Koszykarki Wisły Can Pack Kraków niestety od porażki rozpoczęły przygodę z turniejem Final Eight Euroligi koszykarek. Do sensacji doszło jednak w starciu gospodyń turnieju, które uległy rywalkom z Madrytu. W starciu głównych kandydatów do tytułu drużyna Ros Casares Walencja ograła rosyjskie UMMC.

Krzysztof Kaczmarczyk
Krzysztof Kaczmarczyk

Niestety po raz trzeci nie udało się mistrzyniom Polski ograć Spartaka Moskwa Region Vidnoje. Podopieczne Jose Ignacio Hernandeza rozpoczęły pojedynek od prowadzenia 16:2, ale potem było już niestety tylko gorzej. Na decydującą ostatnią kwartę meczu krakowianki wychodziły z punktem straty do rywalek, ale ekipa ze stolicy Rosji rozpoczęła ostatnią ćwiartkę od serii 10:0 i po punktach Candice Dupree było już 62:51 dla rywalek.

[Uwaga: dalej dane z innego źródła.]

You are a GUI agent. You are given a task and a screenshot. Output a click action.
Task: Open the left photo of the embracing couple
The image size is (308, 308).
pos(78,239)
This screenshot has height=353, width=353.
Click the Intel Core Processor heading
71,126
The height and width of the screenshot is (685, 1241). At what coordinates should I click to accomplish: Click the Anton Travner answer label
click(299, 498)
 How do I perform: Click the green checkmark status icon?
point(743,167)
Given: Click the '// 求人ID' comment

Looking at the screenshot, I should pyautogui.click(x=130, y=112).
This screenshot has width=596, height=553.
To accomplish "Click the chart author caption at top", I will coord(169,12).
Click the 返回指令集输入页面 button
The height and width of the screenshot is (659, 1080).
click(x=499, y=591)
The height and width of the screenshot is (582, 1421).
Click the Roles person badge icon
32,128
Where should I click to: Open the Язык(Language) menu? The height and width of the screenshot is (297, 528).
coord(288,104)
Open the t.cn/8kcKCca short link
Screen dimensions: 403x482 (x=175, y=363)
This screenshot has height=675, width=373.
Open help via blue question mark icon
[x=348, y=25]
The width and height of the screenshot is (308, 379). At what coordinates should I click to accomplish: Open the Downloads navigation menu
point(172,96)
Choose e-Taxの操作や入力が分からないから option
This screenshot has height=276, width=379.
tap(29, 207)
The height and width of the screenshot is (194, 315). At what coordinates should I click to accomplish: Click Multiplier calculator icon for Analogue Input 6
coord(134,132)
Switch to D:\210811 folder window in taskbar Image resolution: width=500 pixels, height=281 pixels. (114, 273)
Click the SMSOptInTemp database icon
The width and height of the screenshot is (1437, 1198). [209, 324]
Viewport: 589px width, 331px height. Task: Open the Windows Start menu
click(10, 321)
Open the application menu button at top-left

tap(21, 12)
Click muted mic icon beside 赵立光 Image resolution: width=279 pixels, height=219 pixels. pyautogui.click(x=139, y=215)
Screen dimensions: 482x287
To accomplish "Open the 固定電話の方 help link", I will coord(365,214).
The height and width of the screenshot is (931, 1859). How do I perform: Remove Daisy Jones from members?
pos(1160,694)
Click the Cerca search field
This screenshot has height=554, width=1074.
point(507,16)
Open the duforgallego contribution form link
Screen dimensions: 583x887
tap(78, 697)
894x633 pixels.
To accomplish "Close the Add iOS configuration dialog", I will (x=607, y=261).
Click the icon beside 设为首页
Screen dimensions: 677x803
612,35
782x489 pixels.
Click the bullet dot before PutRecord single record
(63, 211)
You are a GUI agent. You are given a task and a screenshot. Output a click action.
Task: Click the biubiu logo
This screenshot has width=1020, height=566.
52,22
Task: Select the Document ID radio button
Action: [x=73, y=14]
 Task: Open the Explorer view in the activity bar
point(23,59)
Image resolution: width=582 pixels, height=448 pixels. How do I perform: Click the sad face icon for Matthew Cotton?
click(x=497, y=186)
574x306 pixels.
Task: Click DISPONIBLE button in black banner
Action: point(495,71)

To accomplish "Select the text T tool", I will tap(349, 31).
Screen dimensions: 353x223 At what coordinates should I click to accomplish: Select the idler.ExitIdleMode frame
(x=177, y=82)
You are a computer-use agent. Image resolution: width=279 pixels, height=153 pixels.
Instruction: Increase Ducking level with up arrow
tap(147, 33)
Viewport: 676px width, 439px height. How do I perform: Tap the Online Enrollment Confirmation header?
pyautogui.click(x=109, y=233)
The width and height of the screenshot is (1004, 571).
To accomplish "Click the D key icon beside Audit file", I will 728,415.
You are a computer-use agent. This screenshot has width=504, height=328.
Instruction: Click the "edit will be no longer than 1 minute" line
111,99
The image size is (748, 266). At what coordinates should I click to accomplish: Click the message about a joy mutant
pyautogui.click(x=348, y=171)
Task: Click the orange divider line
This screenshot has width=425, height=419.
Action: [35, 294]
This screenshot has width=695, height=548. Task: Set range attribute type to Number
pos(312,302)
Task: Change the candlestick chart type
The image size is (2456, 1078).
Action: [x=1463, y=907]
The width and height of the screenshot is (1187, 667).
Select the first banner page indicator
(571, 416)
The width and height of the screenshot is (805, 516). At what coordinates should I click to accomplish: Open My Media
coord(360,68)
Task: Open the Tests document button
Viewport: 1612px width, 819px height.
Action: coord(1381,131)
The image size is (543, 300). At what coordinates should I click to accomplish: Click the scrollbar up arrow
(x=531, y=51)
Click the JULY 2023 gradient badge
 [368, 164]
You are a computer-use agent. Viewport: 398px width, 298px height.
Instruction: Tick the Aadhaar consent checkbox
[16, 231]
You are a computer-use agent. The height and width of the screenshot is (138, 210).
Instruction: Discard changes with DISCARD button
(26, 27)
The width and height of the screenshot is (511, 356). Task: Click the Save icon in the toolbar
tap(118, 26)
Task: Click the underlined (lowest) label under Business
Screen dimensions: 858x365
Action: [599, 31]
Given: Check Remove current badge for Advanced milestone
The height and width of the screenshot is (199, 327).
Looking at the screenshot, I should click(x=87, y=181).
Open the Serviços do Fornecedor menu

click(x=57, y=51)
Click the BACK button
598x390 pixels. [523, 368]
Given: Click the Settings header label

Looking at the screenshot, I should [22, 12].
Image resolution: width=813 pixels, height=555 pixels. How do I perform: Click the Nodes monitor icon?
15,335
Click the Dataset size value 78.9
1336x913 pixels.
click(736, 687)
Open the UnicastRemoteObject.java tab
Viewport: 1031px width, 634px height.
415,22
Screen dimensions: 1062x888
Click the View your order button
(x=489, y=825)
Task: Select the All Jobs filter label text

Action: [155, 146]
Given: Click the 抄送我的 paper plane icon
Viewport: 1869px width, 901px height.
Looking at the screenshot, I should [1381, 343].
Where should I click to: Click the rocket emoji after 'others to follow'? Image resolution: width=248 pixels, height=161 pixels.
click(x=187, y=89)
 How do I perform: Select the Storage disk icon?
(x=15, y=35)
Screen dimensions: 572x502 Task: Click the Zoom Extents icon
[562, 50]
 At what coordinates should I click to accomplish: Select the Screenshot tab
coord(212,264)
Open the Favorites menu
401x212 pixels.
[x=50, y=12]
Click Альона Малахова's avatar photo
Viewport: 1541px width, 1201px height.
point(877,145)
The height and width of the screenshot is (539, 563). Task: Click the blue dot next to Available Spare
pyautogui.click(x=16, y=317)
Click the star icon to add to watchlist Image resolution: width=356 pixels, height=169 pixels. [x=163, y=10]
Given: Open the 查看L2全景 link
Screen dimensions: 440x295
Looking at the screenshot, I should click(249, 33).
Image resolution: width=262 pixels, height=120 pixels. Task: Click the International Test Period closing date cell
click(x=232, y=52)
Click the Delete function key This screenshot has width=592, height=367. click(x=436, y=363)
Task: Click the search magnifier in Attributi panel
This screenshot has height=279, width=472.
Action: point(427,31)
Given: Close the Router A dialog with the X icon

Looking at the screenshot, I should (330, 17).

- To było dobre spotkanie dla obu zespołów. Zaczęłyśmy znakomicie, ale w drugiej połowie Spartak pokazał, że jest mocny. Nie pozwolił nam na zdobywanie łatwych punktów i nie pozwolił nam wygrać tego meczu
- powiedziała po meczu Anke De Mondt, belgijska rzucająca Wisły Can Pack.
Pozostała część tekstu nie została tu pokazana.